**Problem statement**:
With pictures left out, set down exactly the lines from the line containing "Given: Open the" through the last line of the data.

**Supplied records**:
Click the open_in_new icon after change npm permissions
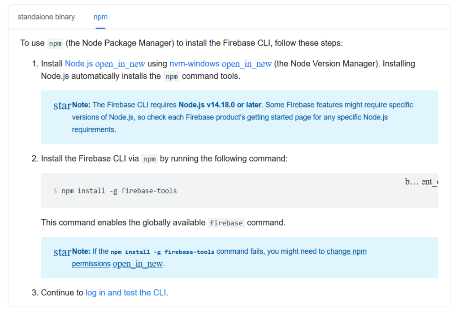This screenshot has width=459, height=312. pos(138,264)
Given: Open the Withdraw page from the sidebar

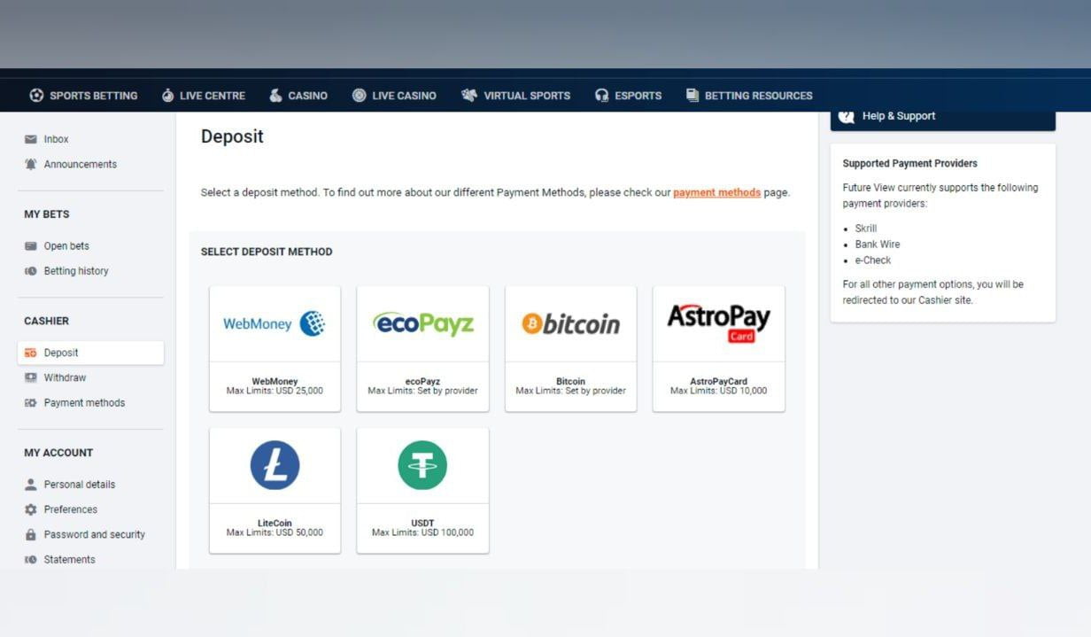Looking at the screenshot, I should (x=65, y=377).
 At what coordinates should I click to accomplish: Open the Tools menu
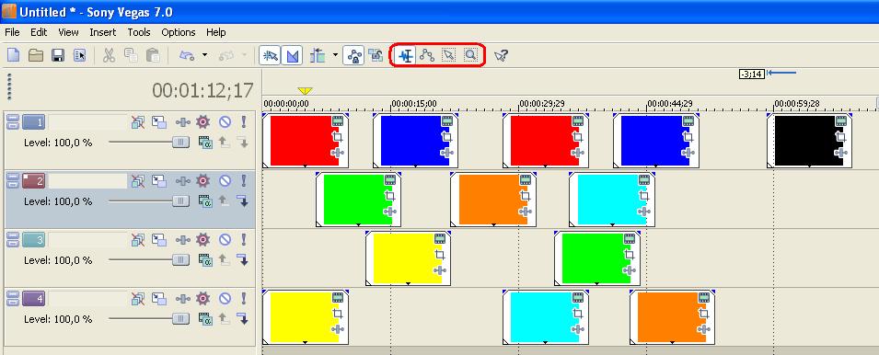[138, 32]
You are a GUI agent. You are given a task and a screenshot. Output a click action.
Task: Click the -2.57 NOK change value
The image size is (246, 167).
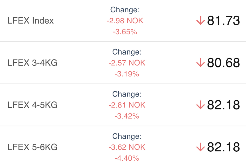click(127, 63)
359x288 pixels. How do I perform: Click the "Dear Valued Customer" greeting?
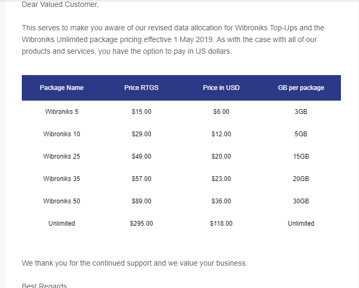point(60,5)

**Answer for this exercise**:
Given: Open the Withdraw page from the sidebar

Looking at the screenshot, I should (x=65, y=377).
 At what coordinates should I click to accomplish: Open the Tools menu
[138, 32]
You are a GUI agent. You are given a task and a screenshot. Output a click action.
Task: Click the -2.57 NOK change value
The image size is (246, 167).
click(127, 63)
359x288 pixels. How do I perform: Click the "Dear Valued Customer" greeting?
point(60,5)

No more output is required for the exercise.